While Congress tried to offer more and more legislation for immigration reform, a number of people wondered why the government didn’t try harder to enforce the laws already on the books. Many suggested that employer enforcement would remove the incentives for illegal immigration and illegals would just return home. Reuters now reports that those predictions have proven accurate already (via Power Line):
The couple are among a growing number of illegal immigrants across the United States who are starting to pack their bags and move on as a crackdown on undocumented immigrants widens and the U.S. economy slows, turning a traditional Christmas trek home into a one-way trip. …
The toughening environment has been coupled with a turndown in the U.S. economy, which has tipped the balance toward self deportation for many illegal immigrants left struggling to find work.
Remember the concern over anchor babies, those children born in the US who have American citizenship despite the illegal status of their parents? It turns out that no one wants to split families. The Mexican government reports a “spike” in requests for Mexican citizenship for children born in the US, so that they can attend Mexican schools instead. Requests to bring household items duty-free across the border have also increased, indicating that those returning have little desire to cross back into the US.
As it turns out, the declining dollar has provided even more incentive for the illegals to self-deport. The value of the money they sent back home has dropped, and combined with the perceived economic stagnation here in the US and the much tougher enforcement environment, the risk outweighs the potential gain. The economy grew at an annual rate of 4.9% in the last quarter, but perceptions in this case is reality.

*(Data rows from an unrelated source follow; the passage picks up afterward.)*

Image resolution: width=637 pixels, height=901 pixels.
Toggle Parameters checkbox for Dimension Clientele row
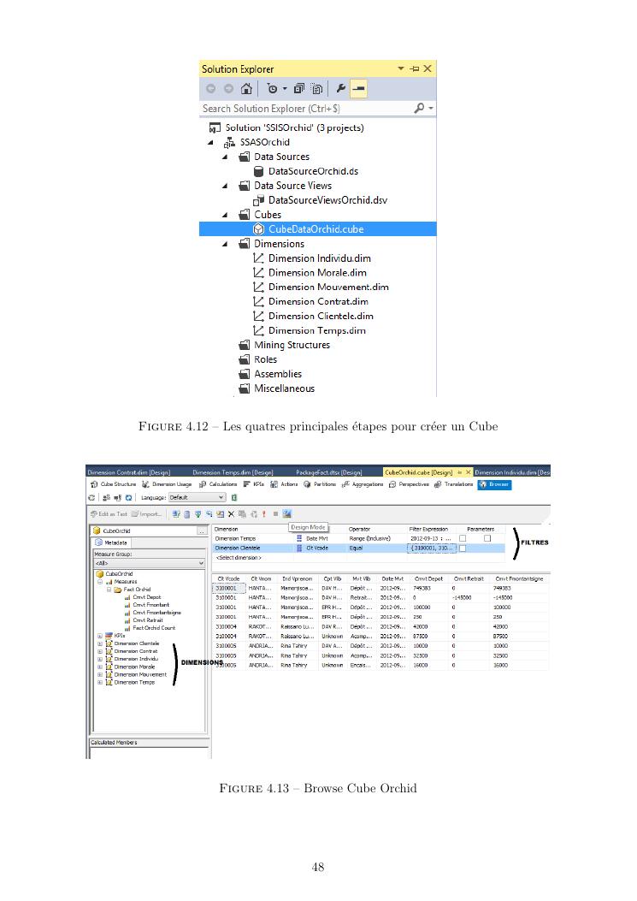463,548
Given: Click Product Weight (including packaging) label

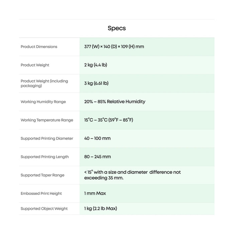Looking at the screenshot, I should 44,83.
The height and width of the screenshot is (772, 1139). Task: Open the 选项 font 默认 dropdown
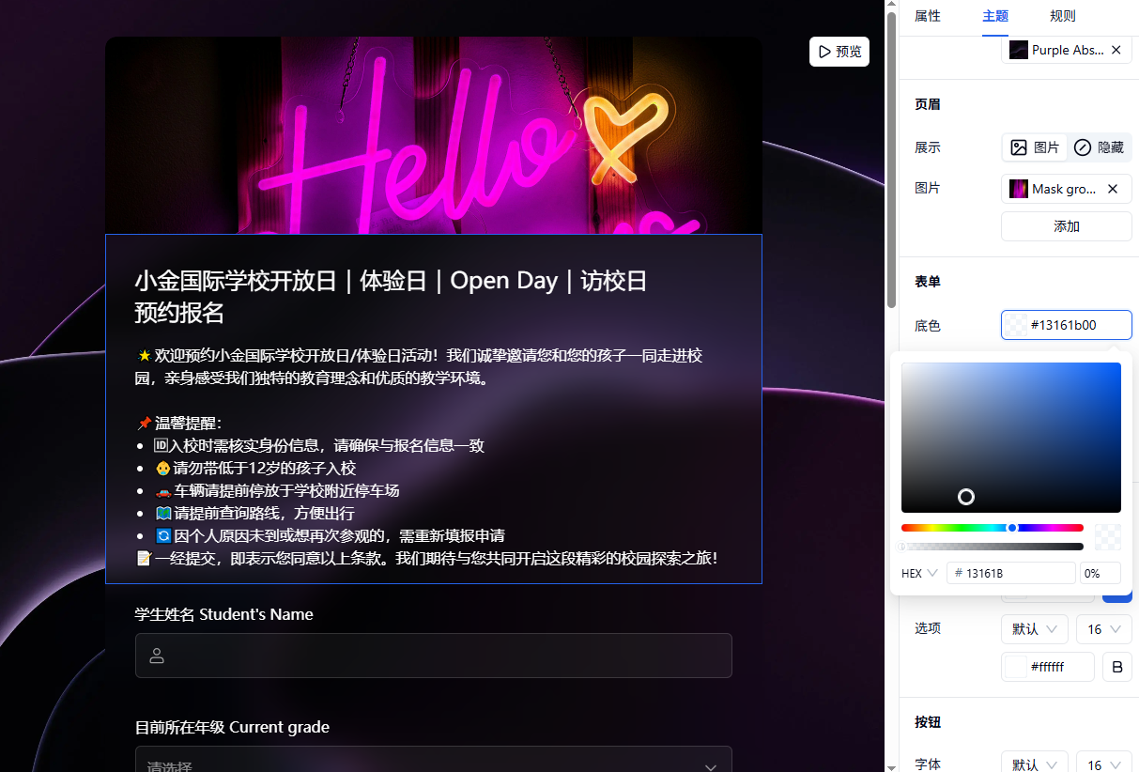click(1034, 628)
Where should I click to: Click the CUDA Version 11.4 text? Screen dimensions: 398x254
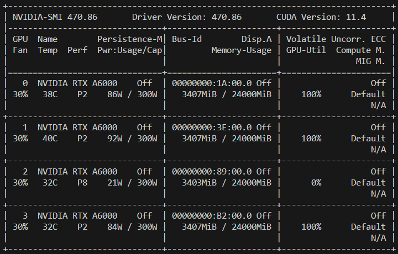click(x=321, y=17)
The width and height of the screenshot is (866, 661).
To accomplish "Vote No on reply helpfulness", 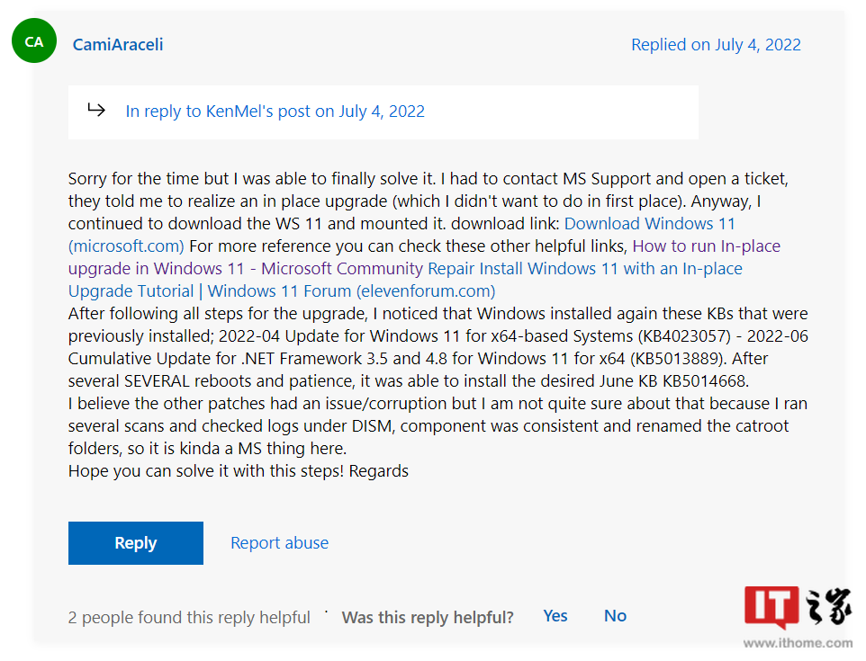I will pos(615,616).
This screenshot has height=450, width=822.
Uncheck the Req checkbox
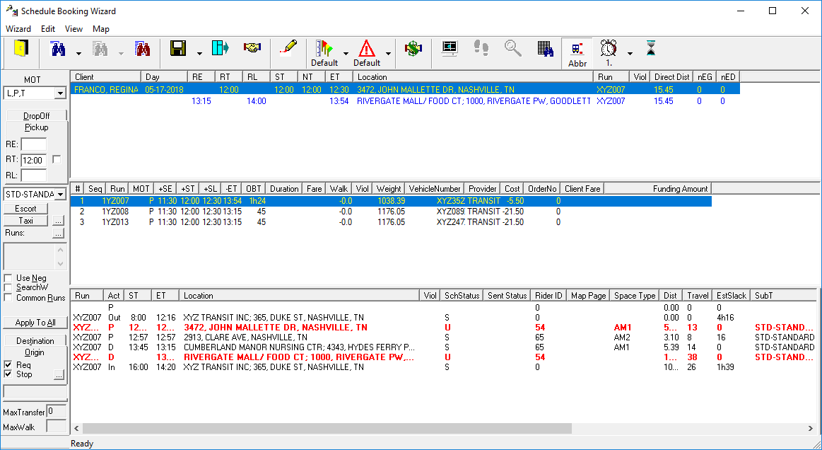[8, 364]
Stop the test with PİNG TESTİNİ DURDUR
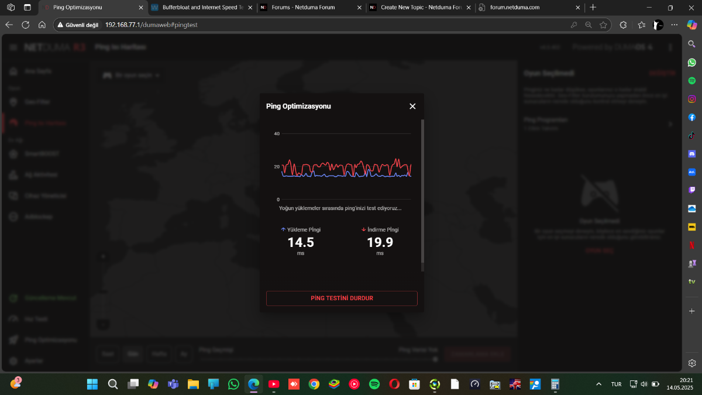Image resolution: width=702 pixels, height=395 pixels. (342, 298)

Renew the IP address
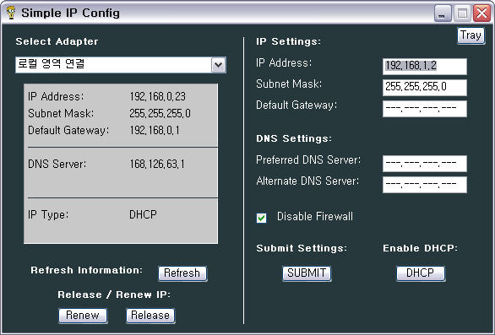[x=83, y=316]
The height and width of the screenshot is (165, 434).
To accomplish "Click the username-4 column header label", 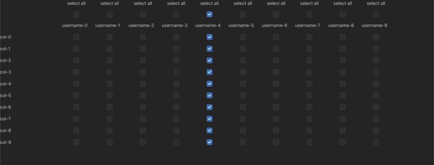I will point(208,25).
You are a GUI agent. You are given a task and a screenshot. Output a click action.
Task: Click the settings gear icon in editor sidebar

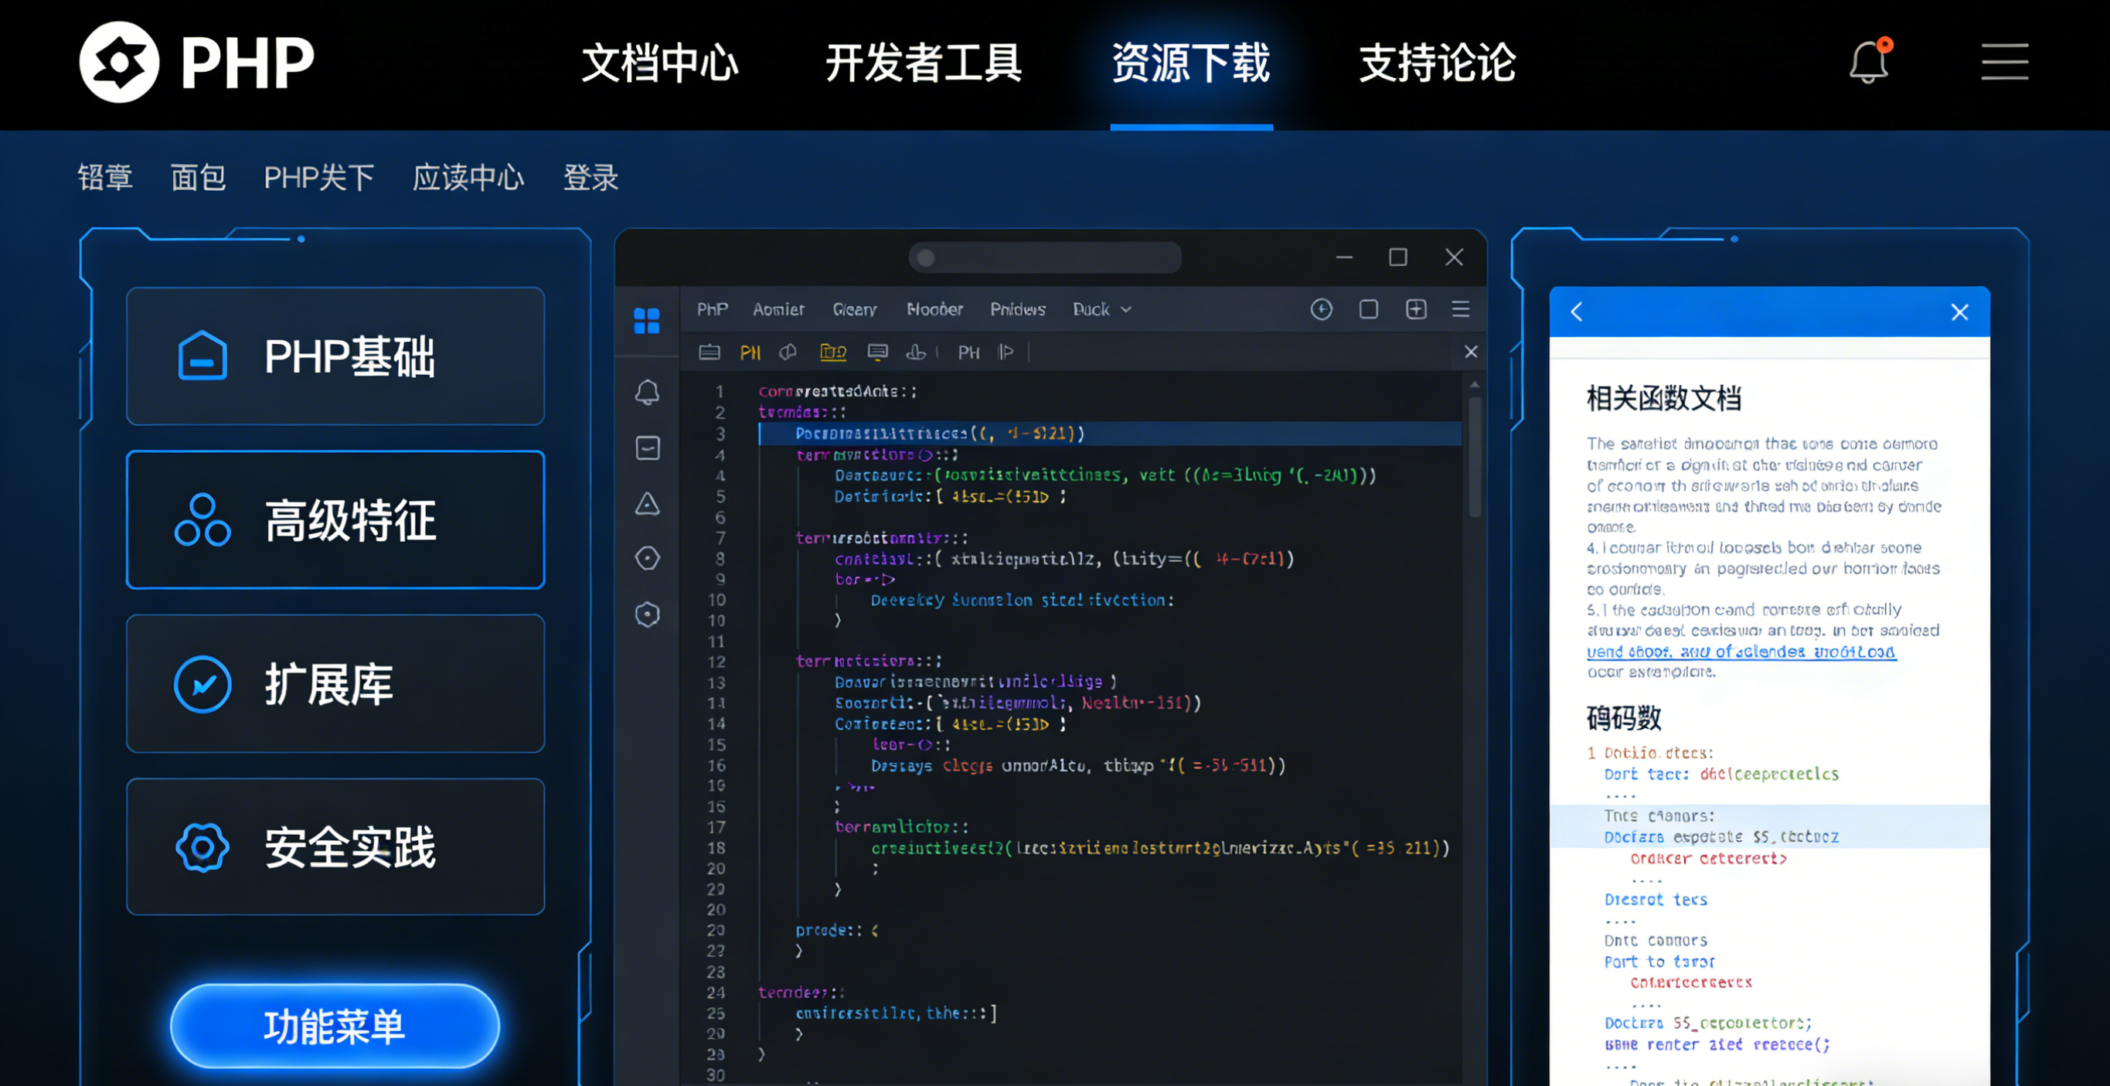647,614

Some have just decided to move elsewhere in the US from hostile states like Arizona. Reuters suggests that some may even come to Minnesota. If they come this week, they won’t stay long; we’re already having the coldest winter in at least 10 years. They may try California instead, just in time to see government go bankrupt and precipitate another push to shut illegals out from public services.
Tough enforcement of existing law can solve much of the problem; as long as we secure the border, we can then focus on a much smaller problem.